Who does Creditsafe share data with and where is personal data stored?

Creditsafe may share personal data with third party suppliers of Creditsafe in order to provide services in connection with Creditsafe’s marketing activities, including marketing due diligence, data enhancement, and marketing analytics. All such suppliers will be subject to contractual obligations which meet data protection requirements.

Personal data may also transmitted to other members of the Creditsafe group of companies for their own marketing purposes, for example in the case of a prospect which is outside of The Netherlands .

Personal data is stored on Creditsafe servers in the EU.

Is data transferred to a recipient outside of the European Union or the European Economic Area?

Where personal data is provided to contractors or group companies outside the European Union or the European Economic Area, i.e. to so-called third countries, this takes place taking into account the requirements of the GDPR to recipients in countries with adequate data protection levels (Art. 45 GDPR) or to those recipients with whom EU standard contractual clauses have been concluded (Art. 46 (2) (c) GDPR).

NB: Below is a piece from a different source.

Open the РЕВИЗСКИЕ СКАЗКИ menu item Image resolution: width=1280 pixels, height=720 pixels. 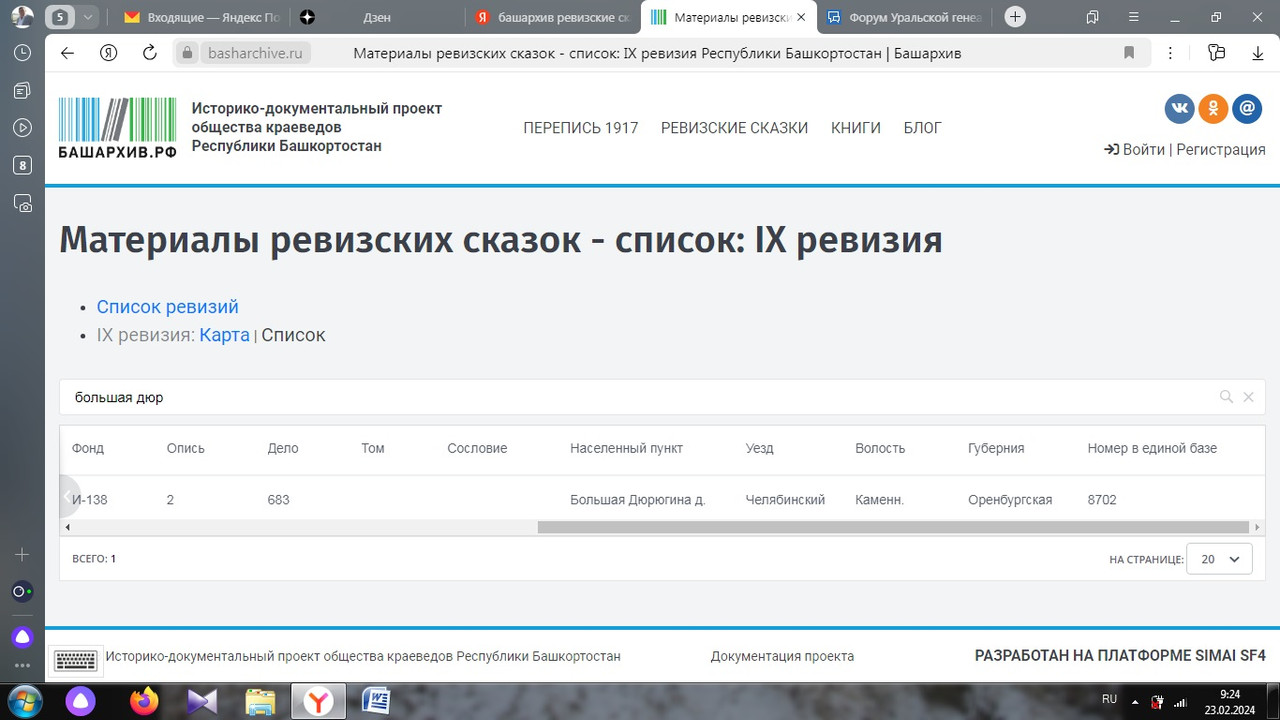pyautogui.click(x=734, y=128)
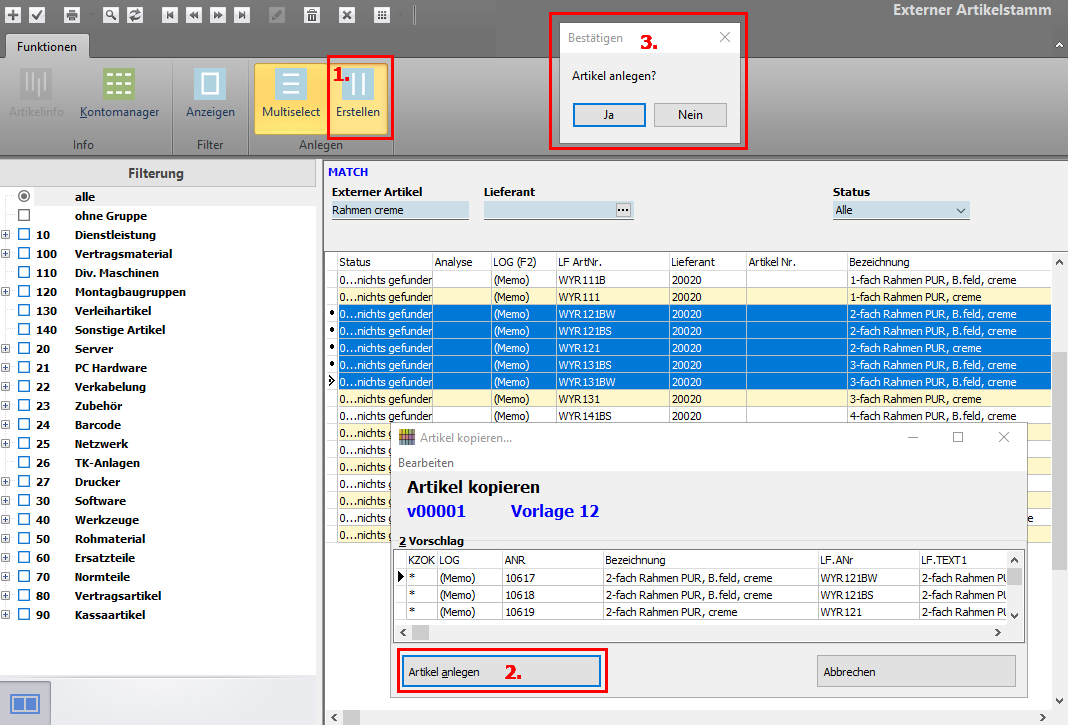Expand the PC Hardware group node
1068x725 pixels.
click(x=6, y=368)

How long does Creditsafe store data?

We store personal data only for as long as necessary to achieve the purposes described above.  We will archive personal data after 6 years unless there is a business justification for continued use. We may hold data in an archived form for things like research and development, analytics and analysis, for audit purposes, and as appropriate for establishment, exercise or defence or legal claims. The criteria used to determine the storage period will include the legal limitation of liability period, agreed contractual provisions, applicable regulatory requirements and industry standards.

 

What are my rights as a data subject and where can I raise a complaint?

According to Art. 15 GDPR you have the right to obtain information regarding all data we stored about you.

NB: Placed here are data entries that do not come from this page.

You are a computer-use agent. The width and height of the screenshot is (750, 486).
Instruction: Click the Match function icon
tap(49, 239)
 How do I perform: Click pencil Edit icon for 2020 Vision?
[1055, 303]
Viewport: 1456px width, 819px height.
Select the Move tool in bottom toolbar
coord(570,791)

In the event that you discover outdated or incorrect information about yourself, you have the right in accordance with Art. 16 GDPR to have it updated and corrected by us at any time.

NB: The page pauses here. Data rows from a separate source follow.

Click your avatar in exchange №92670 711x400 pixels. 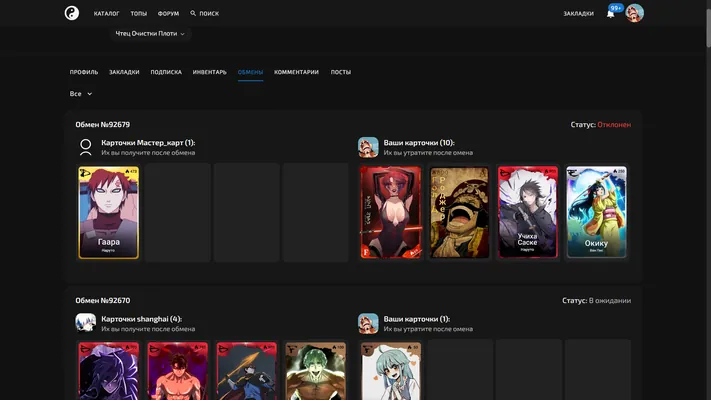click(368, 323)
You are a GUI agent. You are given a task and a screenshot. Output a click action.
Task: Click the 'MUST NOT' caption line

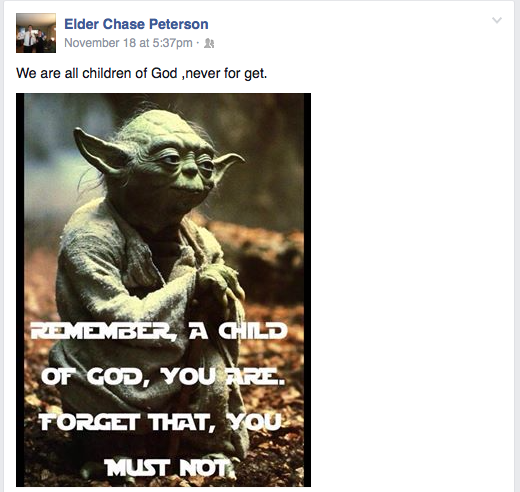click(169, 467)
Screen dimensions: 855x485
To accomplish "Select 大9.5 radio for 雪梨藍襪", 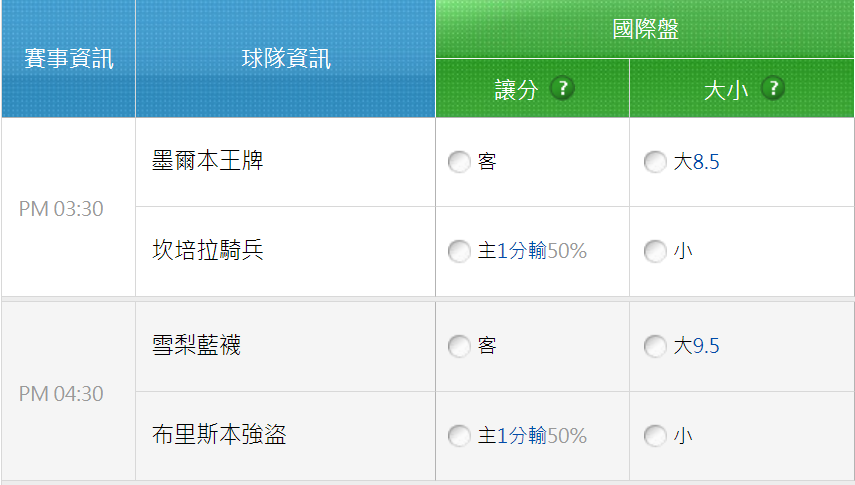I will 655,346.
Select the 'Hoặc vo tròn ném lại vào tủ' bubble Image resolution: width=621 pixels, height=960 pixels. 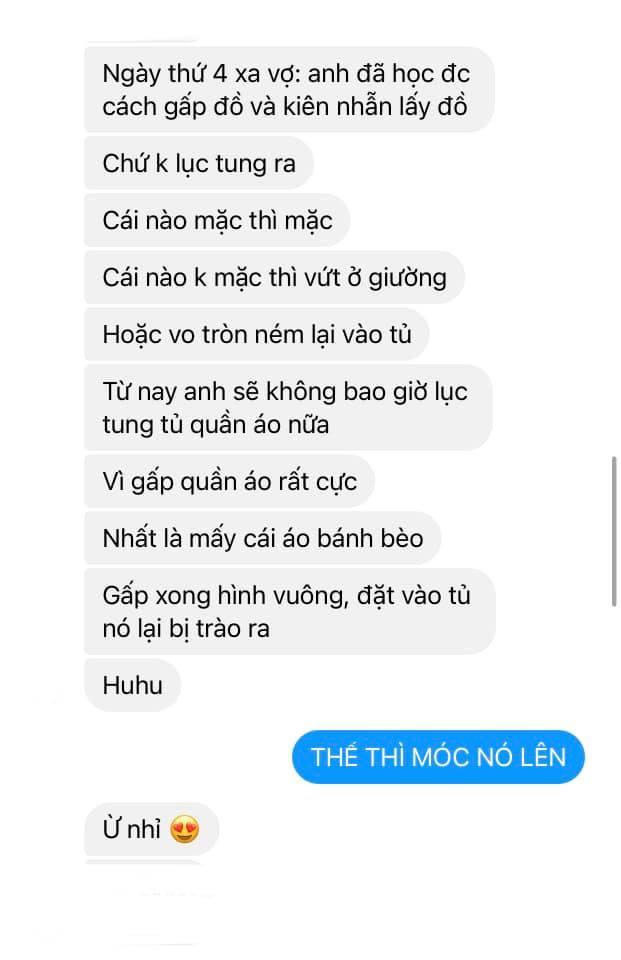tap(257, 334)
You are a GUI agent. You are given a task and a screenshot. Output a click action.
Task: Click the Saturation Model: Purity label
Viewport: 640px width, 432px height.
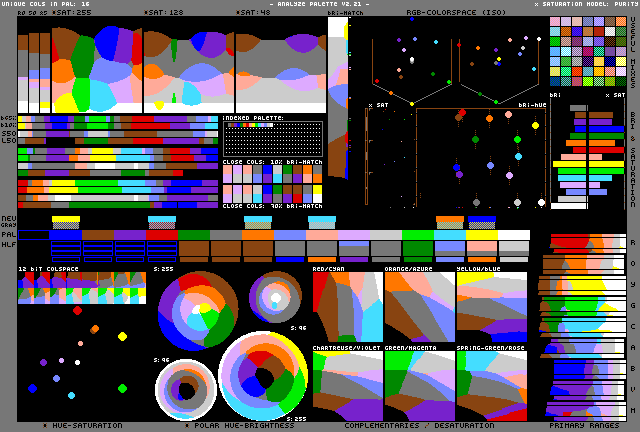[585, 4]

Furthermore, in accordance with Art. 17 GDPR, you may also have the right to have your personal data deleted provided that we have no right or authority to further process the data.

Finally, under the conditions set out in Art. 18 GDPR, you have the right to restrict processing of your personal data.

Please direct any inquiries for information about the data we store about you, their rectification, deletion or restriction of processing, to the contact address mentioned in point 1.

In addition, you are entitled to the right of objection pursuant to Art. 21 GDPR. Please see the separate information box below.

In addition, you can contact our supervisory authority, the Information Commissioner’s Office.

 

Do I have an obligation to share or update data?

You do not have to provide any data when we ask you.    

 

Is my data used for automated decision making? 

We do not make any automated decisions within the meaning of Art. 22 GDPR.    

 

Is my data used for profiling and/or scoring?

Not for the purposes set out in this transparency notice. Please see our ‘product information’ transparency notice for more information on our profiling/scoring activities. 

 

Right to object according to Art GDPR.

1. Right to object on grounds relating to the particular situation:

According to Art. 21 (1) GDPR you have the right to object, on grounds relating to your particular situation, at any time to processing of your personal data.

If you object we will no longer process your personal data unless we can demonstrate compelling legitimate grounds for the processing which override your interests, rights and freedoms (e.g. to assert or defend ourselves against legal claims)

2. Right to object against marketing:

In addition, pursuant to Art. 21 (2) DS-GVO, you may also object against the use of your data for direct marketing purposes. In this case, we will no longer use your personal information for advertising purposes.

An objection does not require a particular form and should be directed to the address stipulated in paragraph 1.